Dans les onze communes où elles le pouvaient, ces listes se sont maintenues, dépassant dans sept cas les 10 % des suffrages. Elles font mieux qu’au premier tour à Cavaillon (Vaucluse), Palaiseau (Essonne), Noisy-le-Grand (Seine-Saint-Denis) ou Clermont-Ferrand, où la liste unitaire conduite par Alain Laffont passe de 13,8 % à 15,34 % confirmant une implantation réelle. Elle gagne d’ailleurs 190 voix quand la liste PS-PCF-Verts du maire sortant Serge Godard en perd 504. Le meilleur score est obtenu par « Label gauche » à Saint-Nazaire, qui avait refusé d’envisager toute discussion avec le maire sortant. Elle obtient 17,69 % et 4 élus dans une quadrangulaire, en troisième position derrière le MoDem (26,76 %) et le PS Joël Batteux, réélu, avec 40,52 % après en avoir recueilli 43,23 % au premier tour.

Refuser de fusionner peut s’avérer coûteux. Dans des villes bretonnes comme Concarneau et Quimperlé, les socialistes font les frais de la concurrence de la LCR (au-dessus de 10%). Dans un autre cas de figure, à Garges-lès-Gonesse, le maire sortant Maurice Lefevre (UMP) l’emporte avec 44,27% des voix devant le PS (39,57%) et le PCF (16,15%).

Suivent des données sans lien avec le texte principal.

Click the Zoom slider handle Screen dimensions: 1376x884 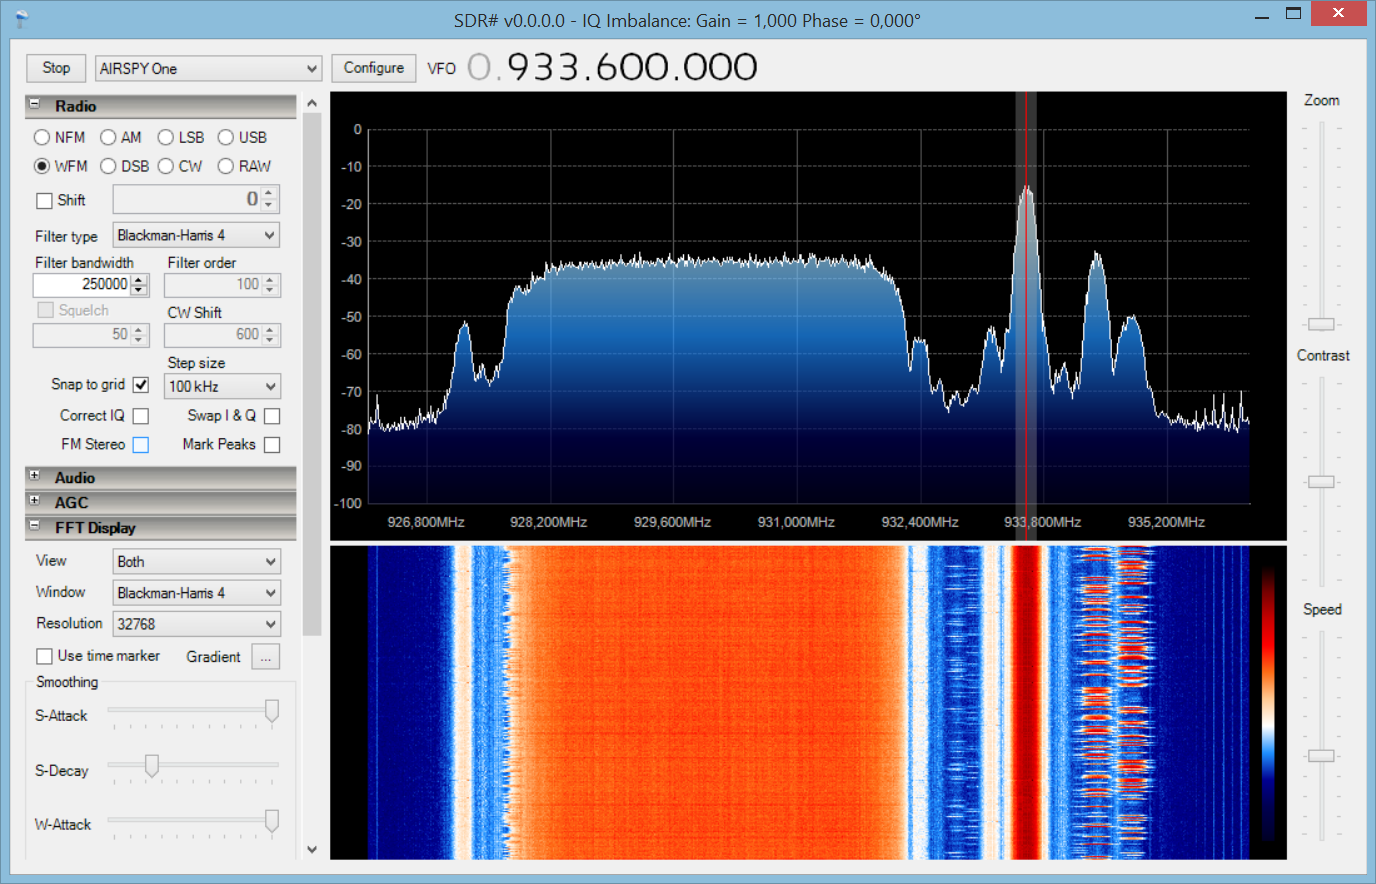coord(1321,324)
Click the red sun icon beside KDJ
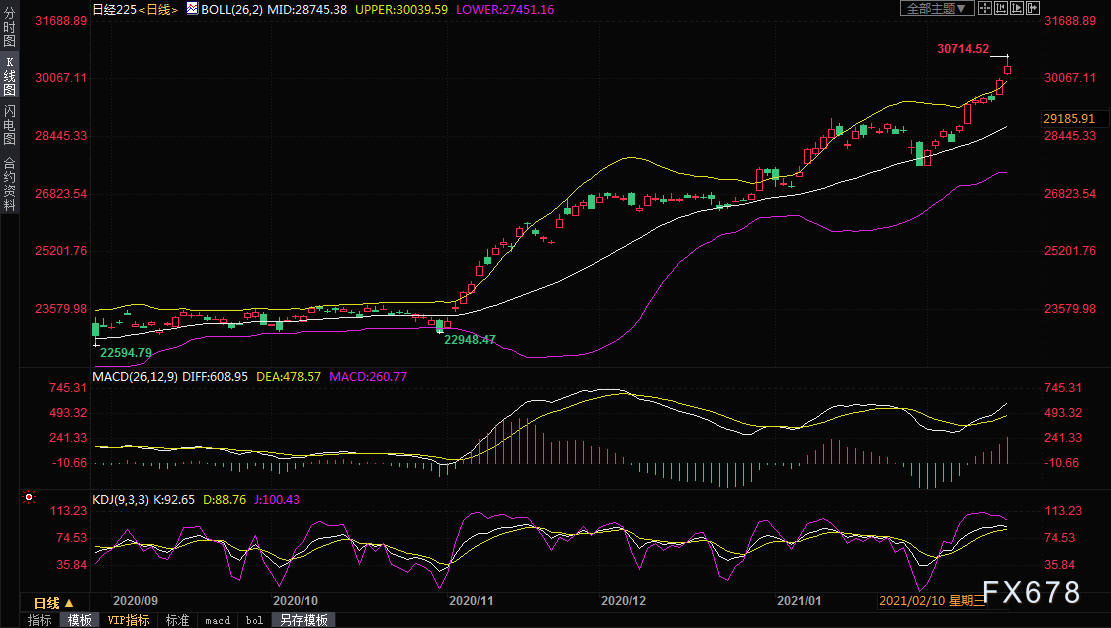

Un exemple à méditer à l’heure où certains expérimentent la mort de l’union de la gauche.

En Seine-Saint-Denis en effet, le PS, qui convoitait le département détenu par le PCF (et obtient finalement le conseil général), avait provoqué des primaires dans sept villes au premier tour. Toutes perdues, sauf à Pierrefitte-sur-Seine et Noisy-le-Sec. Faute d’accord avec les maires sortants, les socialistes ont néanmoins décidé de maintenir leurs candidats à Bagnolet, Saint-Denis, Aubervilliers et La Courneuve. La traditionnelle règle de « désistement républicain », essentiellement mise à mal jusqu’ici par les Verts, qui la bafouent depuis au moins sept ans, a cette fois volé en éclats à grande échelle. D’autant qu’à Montreuil Dominique Voynet, qui conduisait une liste dite « citoyenne », avait par avance refusé toute entente avec le maire sortant Jean-Pierre Brard.

Aucune de ces guerres fratricides n’a permis à la droite de prendre une seule de ces villes populaires. C’est heureux. Pour la première fois, le PS, qui reprend à la droite Aulnay-sous-Bois et Noisy-le-Sec, dépasse le PCF en nombre d’élus municipaux et cantonaux. Dominique Voynet l’emporte à Montreuil avec 54,19 % des voix. Outre cette commune, le PCF perd Pierrefitte et surtout Aubervilliers, où le socialiste Jacques Salvator l’emporte dans une quadrangulaire avec 41,48 % face au communiste Pascal Beaudet (38,53 %). Mais la bataille municipale de Seine-Saint-Denis « laissera des traces profondes à gauche » , indique-t-on au PCF, où l’on note que ceux qui ont rompu la règle du désistement républicain n’ont pu l’emporter qu’avec l’appui des électeurs de droite. Pour preuve, dans les quatre villes où le PS se maintenait, le total des listes PC et PS est égal ou supérieur à 80 %. Un score d’au moins 10 points supérieur au potentiel de la gauche dans ces communes. À Montreuil, remarquait pareillement Jean-Pierre Brard, Dominique Voynet avait réalisé ses meilleurs scores au premier tour dans les cinq bureaux de vote traditionnellement les plus à droite.

Dans ce contexte, comment ne pas craindre que « la gauche pour demain » que l’ancienne candidate des Verts à la présidentielle dit avoir « inventée » à Montreuil ne se teinte vite fortement d’orange ? Car tout élu finit toujours, surtout s’il veut assurer sa réélection, par faire la politique de ses électeurs.